+++ Text block

The invention relates generally to surgical suture management and more specifically to a percutaneous suture management system and method, more specifically for suture fixation of tissue, through procedures such as for example open and arthroscopic surgeries.
Arthroscopic suturing techniques and instruments have been developed in order to facilitate the suturing of tissue during arthroscopic surgical procedures. In arthroscopic surgery, access to a surgical work site within a patient's body is normally provided through one or more portals formed directly in the patient's body or through one or more cannulas inserted into the body of a patient through small incisions. A chosen surgical procedure is carried out by a surgeon through the use of elongated instruments inserted through these cannulas and it often becomes necessary to suture selected tissue at the surgical work site.

++++++
+++ Entries provided

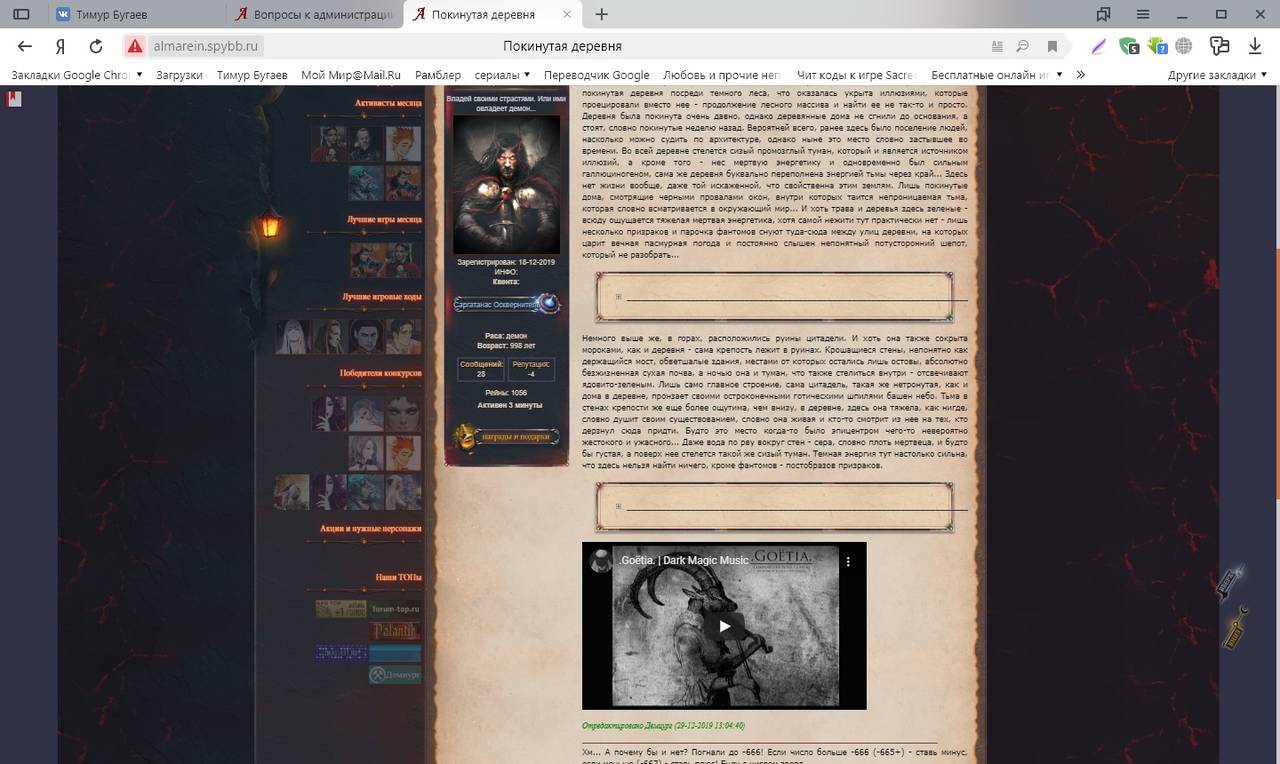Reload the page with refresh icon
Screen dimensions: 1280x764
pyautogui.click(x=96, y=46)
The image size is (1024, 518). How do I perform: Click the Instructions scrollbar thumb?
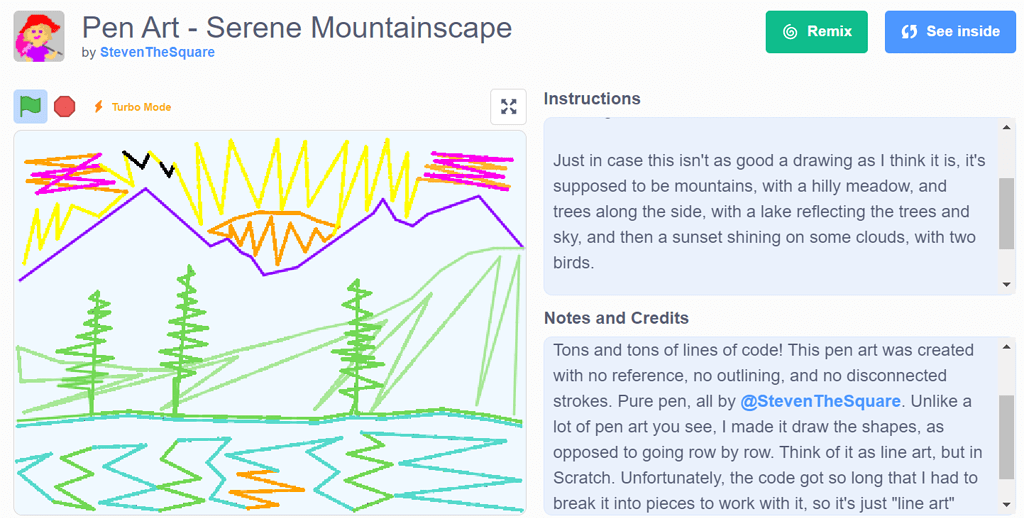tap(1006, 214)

++++++
+++ Entries provided

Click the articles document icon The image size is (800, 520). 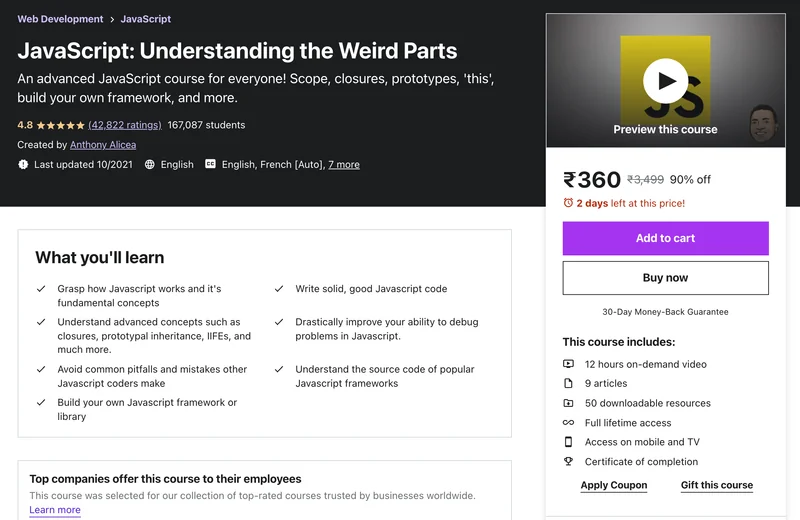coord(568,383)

++++++
+++ Entries provided

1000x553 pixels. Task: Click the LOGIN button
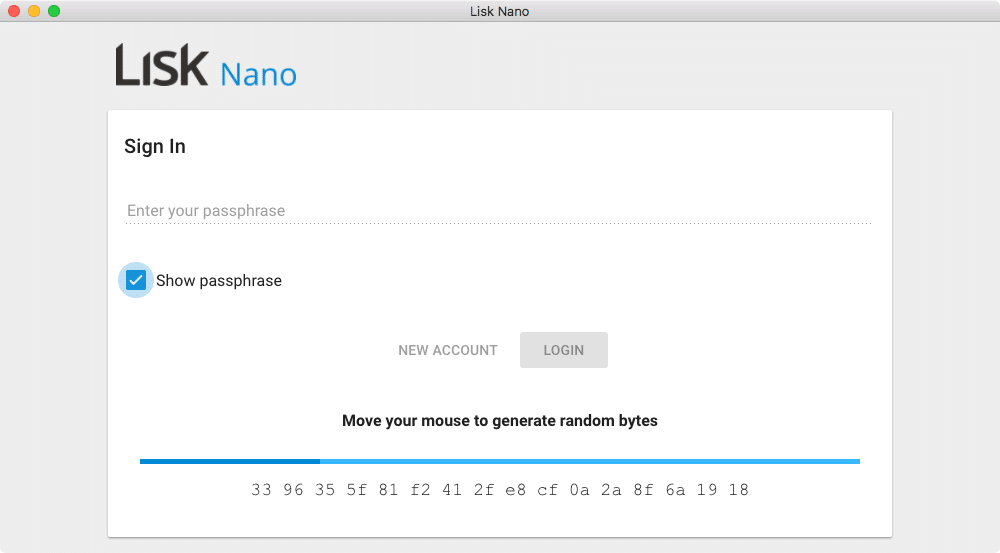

++++++

### Exercise set
A. Please translate this sentence from the suture management text into Spanish: "Arthroscopic suturing techniques and instruments have been developed in order to facilitate the suturing of tissue during arthroscopic surgical procedures."
B. Supply the next passage of the text on arthroscopic suture management, starting right after its final sentence.

### Answers to the exercises
A. Se han desarrollado técnicas e instrumentos de sutura artroscópica con el fin de facilitar la sutura de tejido durante los procedimientos quirúrgicos artroscópicos.

B.
Since the work site is only accessible through a small portal or cannula and since it is very difficult to tie sutures within the body, various devices and techniques have been developed to enable the surgeon to manipulate sutures arthroscopically. For example, some procedures enable the surgeon to pass suture material through selected tissue, form a surgical knot extracorporeally and then move the knot with a knot pusher through the portal or cannula into position adjacent the desired tissue to be sutured. Some cannula instruments used to pass the suture incorporate a hollow needle provided with some structure, often a wire loop, to guide the suture through the tissue pierced by the needle, with the needle extended through a cannula. It is known to use a non-metallic suture shuttle having loops on opposite ends for passing through the bore of a roller type suture passing device. In some cases, each loop of the suture shuttle includes a short leader portion in the form of a single strand monofilament for threading the suture shuttle through the bore of the elongated instrument. In other cases, the short leader portion is eliminated, and the surgeon must squeeze the leading loop together to insert the shuttle into the bore of the elongated instrument.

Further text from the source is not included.